◆ Exercise description ◆
Can you continue the interview between the two 65daysofstatic band members, picking up after the last sentence shown?

◆ Text under study ◆
- - - - - - -
- 65daysofstatic »
I first met Joe when we decided to start 65daysofstatic. There was no friendship before, and once this is all over, given the frosty looks he gives me these days when he gives me looks at all, there will be no friendship to follow. A relationship of necessity, is what I would call it.
We do our best to make things easy for each other, and interact as little as possible. Sometimes though, encounters are unavoidable.
Drowned in Sound have asked me, Paul, one quarter of 65daysofstatic, to interview Joe, another quarter.
Rather than talk to him face to face, I sat at one end of the dressing room and emailed him some questions. Here are his replies:
Hello, Joe. I have been in a band with you for over nine years now. How do you feel about that?
Well Paul. I would have to say being in this band has warped my concept of time somewhat. I think I was 19 years old when we first met in a student house on Woodstock Road. I remember sitting up late trying to stop your housemate shoot a mouse with a BB gun.
- - - - - - -
◆ Available data ◆

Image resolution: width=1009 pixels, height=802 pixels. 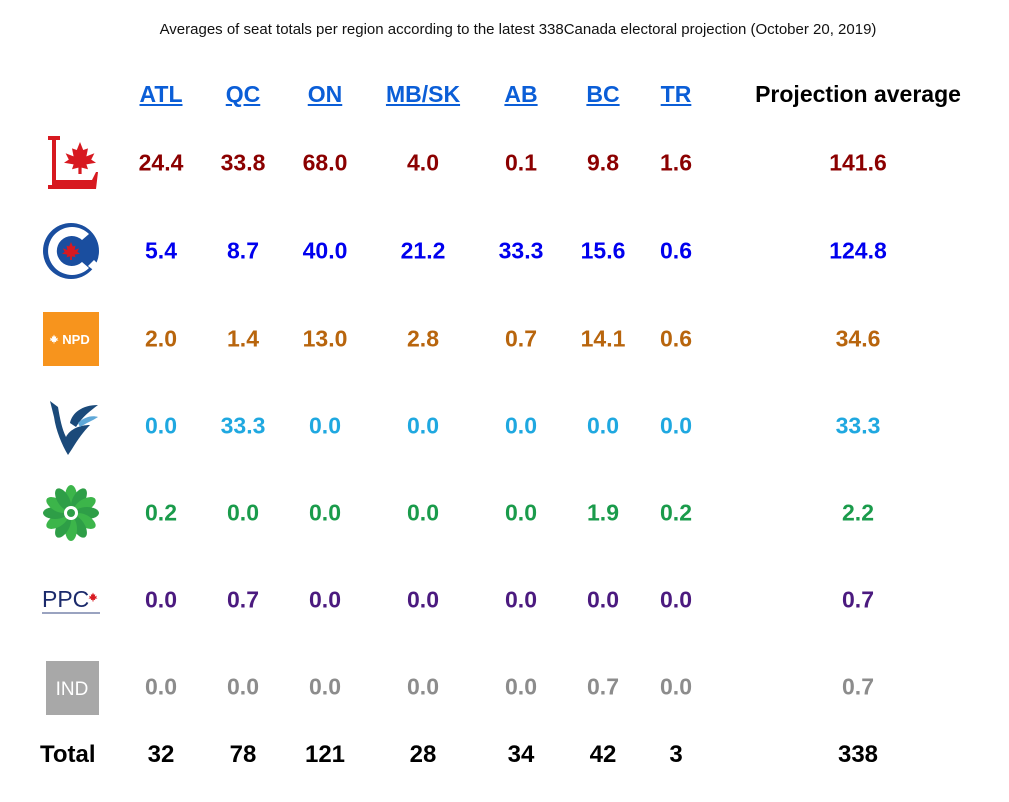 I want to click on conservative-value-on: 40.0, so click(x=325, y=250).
- - - - - - -
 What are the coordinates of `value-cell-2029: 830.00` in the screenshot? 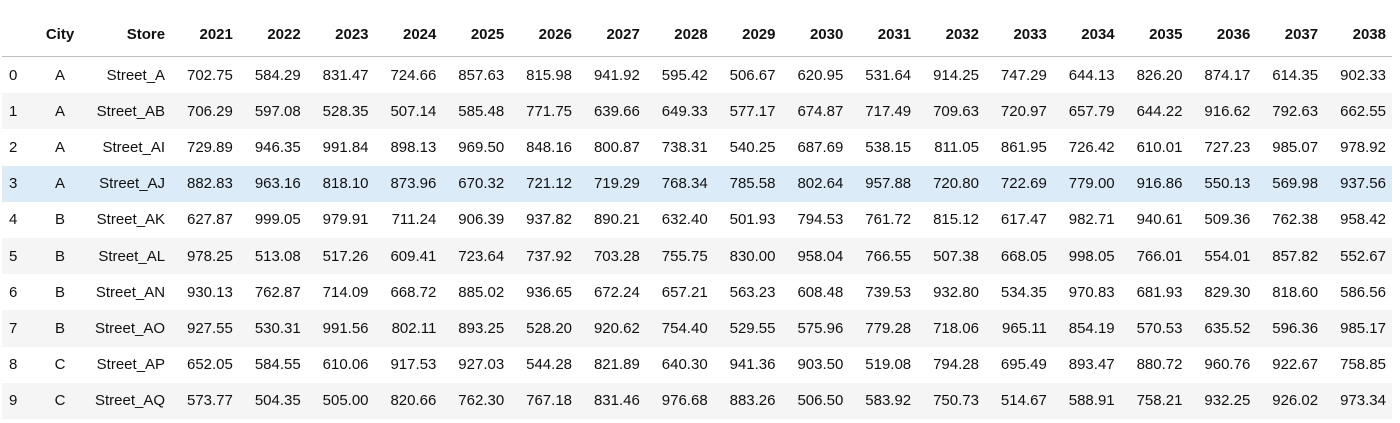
- - - - - - -
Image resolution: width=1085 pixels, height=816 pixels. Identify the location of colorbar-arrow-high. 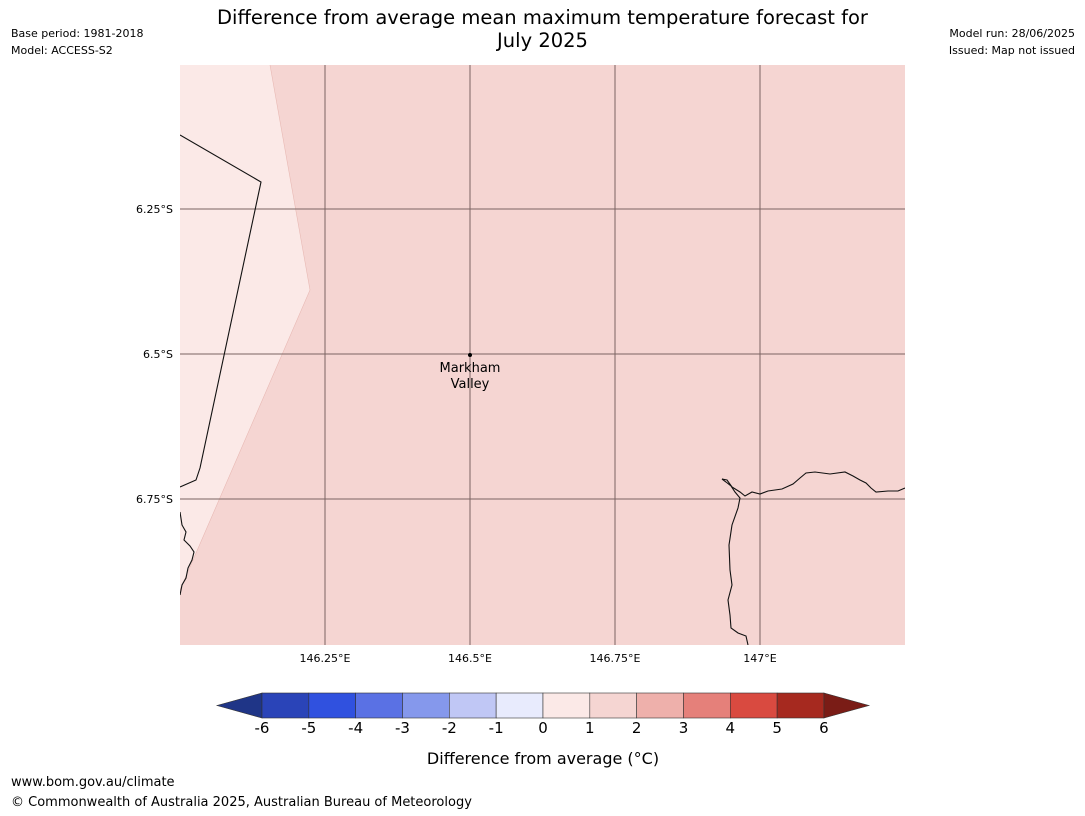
- - - - - - -
◆ Exercise output ◆
The good thing about this band is that sometimes it makes me still feel 19. Today however, I feel about 50, probably because we've just played 23 shows in 22 nights and I've been drinking too much afterwards. It's nice that we've been in a band for so long, especially if you consider some of the odds we've faced. I really like going on tour and not having to worry about how I'm going to occupy myself in the evenings, because as you know, the evening is when the 'bad voices' come. No idea what I'm going to when I get home though. Probably drink quite a lot of gin with my mum. And do my allotment.
The actuality is that we're very lucky to be doing this, and if I was 19 again and was able to see forward into the future, I would find all this very unlikely.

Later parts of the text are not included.